Stored data entries
***

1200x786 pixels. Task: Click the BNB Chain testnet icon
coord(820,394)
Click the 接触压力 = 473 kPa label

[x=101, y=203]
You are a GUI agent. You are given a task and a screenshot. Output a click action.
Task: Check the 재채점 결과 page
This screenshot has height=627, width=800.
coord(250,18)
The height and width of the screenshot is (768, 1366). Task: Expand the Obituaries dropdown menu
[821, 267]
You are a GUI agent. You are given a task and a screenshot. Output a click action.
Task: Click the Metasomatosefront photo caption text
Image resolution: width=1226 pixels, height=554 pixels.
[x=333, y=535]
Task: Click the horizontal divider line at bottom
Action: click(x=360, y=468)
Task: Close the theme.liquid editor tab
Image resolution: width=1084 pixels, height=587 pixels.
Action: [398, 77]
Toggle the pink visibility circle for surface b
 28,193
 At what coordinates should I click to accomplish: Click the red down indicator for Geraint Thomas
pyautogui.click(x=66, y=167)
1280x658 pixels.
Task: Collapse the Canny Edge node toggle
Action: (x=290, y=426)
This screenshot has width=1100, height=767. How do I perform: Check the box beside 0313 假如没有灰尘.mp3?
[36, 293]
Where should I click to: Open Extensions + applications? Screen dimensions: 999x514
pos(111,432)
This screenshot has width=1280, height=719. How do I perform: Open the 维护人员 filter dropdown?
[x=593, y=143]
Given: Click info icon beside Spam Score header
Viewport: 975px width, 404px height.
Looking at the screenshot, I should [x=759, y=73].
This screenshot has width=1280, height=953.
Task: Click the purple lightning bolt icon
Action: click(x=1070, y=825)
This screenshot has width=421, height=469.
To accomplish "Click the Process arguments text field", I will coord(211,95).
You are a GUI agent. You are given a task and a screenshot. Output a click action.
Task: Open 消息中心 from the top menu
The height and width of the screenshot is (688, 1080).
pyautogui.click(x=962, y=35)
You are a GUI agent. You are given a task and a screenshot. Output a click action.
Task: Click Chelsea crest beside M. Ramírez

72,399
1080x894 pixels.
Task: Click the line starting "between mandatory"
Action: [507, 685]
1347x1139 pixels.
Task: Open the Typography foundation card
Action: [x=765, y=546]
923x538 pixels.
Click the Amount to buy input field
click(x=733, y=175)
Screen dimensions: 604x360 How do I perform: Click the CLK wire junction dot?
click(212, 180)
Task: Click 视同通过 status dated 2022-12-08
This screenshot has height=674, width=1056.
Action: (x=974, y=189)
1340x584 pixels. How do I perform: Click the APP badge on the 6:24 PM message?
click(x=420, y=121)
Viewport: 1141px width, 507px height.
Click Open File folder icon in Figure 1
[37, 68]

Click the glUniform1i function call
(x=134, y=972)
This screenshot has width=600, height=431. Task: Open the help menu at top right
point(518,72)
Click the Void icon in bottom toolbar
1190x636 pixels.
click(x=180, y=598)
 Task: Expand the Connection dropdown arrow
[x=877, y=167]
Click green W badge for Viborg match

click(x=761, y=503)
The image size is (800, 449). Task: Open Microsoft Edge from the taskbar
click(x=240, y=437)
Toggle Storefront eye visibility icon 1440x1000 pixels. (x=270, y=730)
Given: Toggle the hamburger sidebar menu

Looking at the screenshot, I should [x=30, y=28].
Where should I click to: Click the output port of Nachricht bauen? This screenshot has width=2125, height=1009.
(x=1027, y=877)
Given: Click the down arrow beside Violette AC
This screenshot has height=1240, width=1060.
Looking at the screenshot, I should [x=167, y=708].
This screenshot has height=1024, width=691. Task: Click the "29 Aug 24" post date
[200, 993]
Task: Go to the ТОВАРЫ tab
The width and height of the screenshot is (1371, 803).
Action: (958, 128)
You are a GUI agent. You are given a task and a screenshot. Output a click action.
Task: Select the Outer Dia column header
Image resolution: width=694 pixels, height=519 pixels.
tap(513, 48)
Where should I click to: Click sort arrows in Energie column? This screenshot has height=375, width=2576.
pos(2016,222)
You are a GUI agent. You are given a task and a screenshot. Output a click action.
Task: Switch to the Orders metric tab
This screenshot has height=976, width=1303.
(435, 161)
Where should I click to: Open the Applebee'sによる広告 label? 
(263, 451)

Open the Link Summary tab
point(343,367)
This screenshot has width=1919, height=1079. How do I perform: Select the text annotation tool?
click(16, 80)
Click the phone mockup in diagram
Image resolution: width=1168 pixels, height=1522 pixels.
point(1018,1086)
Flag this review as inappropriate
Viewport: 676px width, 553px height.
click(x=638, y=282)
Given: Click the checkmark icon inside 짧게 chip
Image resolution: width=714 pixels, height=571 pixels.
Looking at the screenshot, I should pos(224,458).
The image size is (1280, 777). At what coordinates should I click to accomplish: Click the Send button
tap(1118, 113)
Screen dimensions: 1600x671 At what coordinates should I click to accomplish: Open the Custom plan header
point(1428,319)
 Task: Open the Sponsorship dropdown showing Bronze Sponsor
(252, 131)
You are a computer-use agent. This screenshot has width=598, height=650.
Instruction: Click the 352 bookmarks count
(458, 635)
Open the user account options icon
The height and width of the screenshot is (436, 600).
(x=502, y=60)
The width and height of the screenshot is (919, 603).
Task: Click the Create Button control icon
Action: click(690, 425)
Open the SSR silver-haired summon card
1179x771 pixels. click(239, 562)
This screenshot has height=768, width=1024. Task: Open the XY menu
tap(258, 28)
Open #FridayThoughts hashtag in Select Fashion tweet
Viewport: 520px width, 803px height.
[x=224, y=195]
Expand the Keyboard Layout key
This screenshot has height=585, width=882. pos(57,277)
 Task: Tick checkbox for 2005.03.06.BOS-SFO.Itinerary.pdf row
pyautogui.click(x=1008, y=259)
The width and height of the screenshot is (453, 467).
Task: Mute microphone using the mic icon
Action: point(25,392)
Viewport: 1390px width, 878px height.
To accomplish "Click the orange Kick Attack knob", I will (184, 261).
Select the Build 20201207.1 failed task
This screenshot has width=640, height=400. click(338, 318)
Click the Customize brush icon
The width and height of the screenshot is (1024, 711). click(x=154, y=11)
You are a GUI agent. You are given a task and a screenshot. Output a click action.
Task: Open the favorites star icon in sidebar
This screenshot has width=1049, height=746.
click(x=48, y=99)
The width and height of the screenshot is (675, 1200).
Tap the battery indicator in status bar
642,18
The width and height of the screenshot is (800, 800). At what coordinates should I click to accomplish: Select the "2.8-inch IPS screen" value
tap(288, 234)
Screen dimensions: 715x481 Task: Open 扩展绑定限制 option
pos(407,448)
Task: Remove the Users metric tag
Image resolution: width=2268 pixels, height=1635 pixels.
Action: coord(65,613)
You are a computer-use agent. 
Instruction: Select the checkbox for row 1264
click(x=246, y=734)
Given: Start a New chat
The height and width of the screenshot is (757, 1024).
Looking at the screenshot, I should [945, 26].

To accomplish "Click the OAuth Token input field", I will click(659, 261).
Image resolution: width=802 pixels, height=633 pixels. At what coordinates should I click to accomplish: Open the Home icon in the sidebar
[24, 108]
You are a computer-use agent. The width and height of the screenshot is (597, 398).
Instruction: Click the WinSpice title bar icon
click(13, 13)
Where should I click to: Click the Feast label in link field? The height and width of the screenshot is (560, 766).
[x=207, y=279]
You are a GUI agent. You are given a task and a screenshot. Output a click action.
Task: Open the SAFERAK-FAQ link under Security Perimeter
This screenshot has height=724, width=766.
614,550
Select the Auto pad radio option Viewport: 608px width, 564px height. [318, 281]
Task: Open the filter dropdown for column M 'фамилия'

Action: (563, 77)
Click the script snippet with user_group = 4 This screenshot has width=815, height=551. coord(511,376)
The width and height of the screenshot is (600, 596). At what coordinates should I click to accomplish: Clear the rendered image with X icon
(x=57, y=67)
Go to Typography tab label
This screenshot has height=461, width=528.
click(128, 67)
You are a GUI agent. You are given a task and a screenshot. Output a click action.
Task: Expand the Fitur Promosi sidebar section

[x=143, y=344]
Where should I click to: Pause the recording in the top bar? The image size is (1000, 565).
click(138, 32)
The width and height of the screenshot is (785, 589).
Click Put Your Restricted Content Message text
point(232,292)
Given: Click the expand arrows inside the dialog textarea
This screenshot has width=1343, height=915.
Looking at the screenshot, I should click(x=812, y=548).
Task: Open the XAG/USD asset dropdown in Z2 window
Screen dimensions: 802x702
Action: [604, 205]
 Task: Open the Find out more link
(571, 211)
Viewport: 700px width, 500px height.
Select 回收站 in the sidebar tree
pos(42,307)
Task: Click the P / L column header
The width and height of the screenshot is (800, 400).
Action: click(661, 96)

***

* _Task description_: Working from the data above, extract solely the lines from the one containing "You are a computer-use agent. The" through the one containing "Task: Open the SAFERAK-FAQ", exactly as they appear, both included.

* _Written answer_:
You are a computer-use agent. The width and height of the screenshot is (597, 398).
Instruction: Click the WinSpice title bar icon
click(13, 13)
Where should I click to: Click the Feast label in link field? The height and width of the screenshot is (560, 766).
[x=207, y=279]
You are a GUI agent. You are given a task and a screenshot. Output a click action.
Task: Open the SAFERAK-FAQ link under Security Perimeter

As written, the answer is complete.